# Exercises to complete:
1. Duplicate everything in the SETI passage from "New approaches will" down to "stars, among others.", word for word.
2. Write the next part of the SETI passage, starting after its last sentence.

New technologies, strategies expanding search for extraterrestrial life:

Emerging technologies and new strategies are opening a revitalized era in the Search for Extraterrestrial Intelligence (SETI). New discovery capabilities, along with the rapidly-expanding number of known planets orbiting stars other than the Sun, are spurring innovative approaches by both government and private organizations, according to a panel of experts speaking at a meeting of the American Association for the Advancement of Science (AAAS) in Seattle, Washington.

New approaches will not only expand upon but also go beyond the traditional SETI technique of searching for intelligently-generated radio signals, first pioneered by Frank Drake's Project Ozma in 1960. Scientists now are designing state-of-the-art techniques to detect a variety of signatures that can indicate the possibility of extraterrestrial technologies. Such "technosignatures" can range from the chemical composition of a planet's atmosphere, to laser emissions, to structures orbiting other stars, among others.

# Source data:
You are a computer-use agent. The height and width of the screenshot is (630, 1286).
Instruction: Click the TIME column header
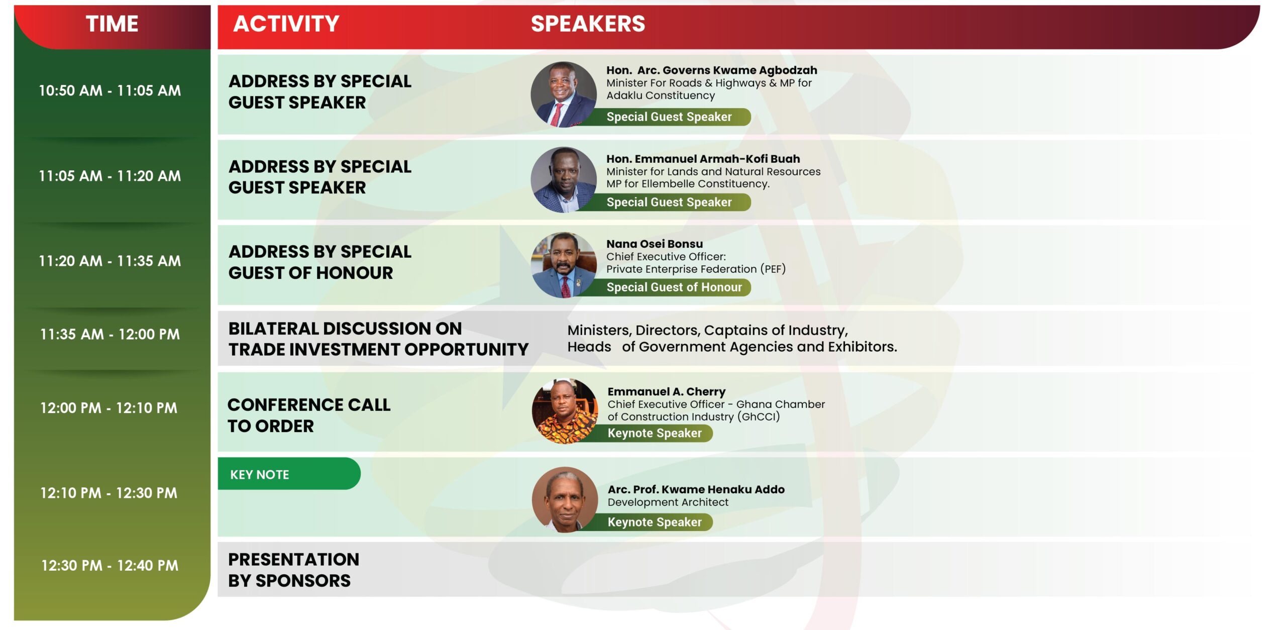[112, 24]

# Results in order:
1.
New approaches will not only expand upon but also go beyond the traditional SETI technique of searching for intelligently-generated radio signals, first pioneered by Frank Drake's Project Ozma in 1960. Scientists now are designing state-of-the-art techniques to detect a variety of signatures that can indicate the possibility of extraterrestrial technologies. Such "technosignatures" can range from the chemical composition of a planet's atmosphere, to laser emissions, to structures orbiting other stars, among others.

2.
The National Radio Astronomy Observatory (NRAO) and the privately-funded SETI Institute announced an agreement to collaborate on new systems to add SETI capabilities to radio telescopes operated by NRAO. The first project will develop a system to piggyback on the National Science Foundation's Karl G. Jansky Very Large Array (VLA) that will provide data to a state-of-the-art technosignature search system.

"As the VLA conducts its usual scientific observations, this new system will allow for an additional and important use for the data we're already collecting," said NRAO Director Tony Beasley. "Determining whether we are alone in the Universe as technologically capable life is among the most compelling questions in science, and NRAO telescopes can play a major role in answering it," Beasley continued.

"The SETI Institute will develop and install an interface on the VLA permitting unprecedented access to the rich data stream continuously produced by the telescope as it scans the sky," said Andrew Siemion, Bernard M. Oliver Chair for SETI at the SETI Institute and Principal Investigator for the Breakthrough Listen Initiative at the University of California, Berkeley. "This interface will allow us to conduct a powerful, wide-area SETI survey that will be vastly more complete than any previous such search," he added.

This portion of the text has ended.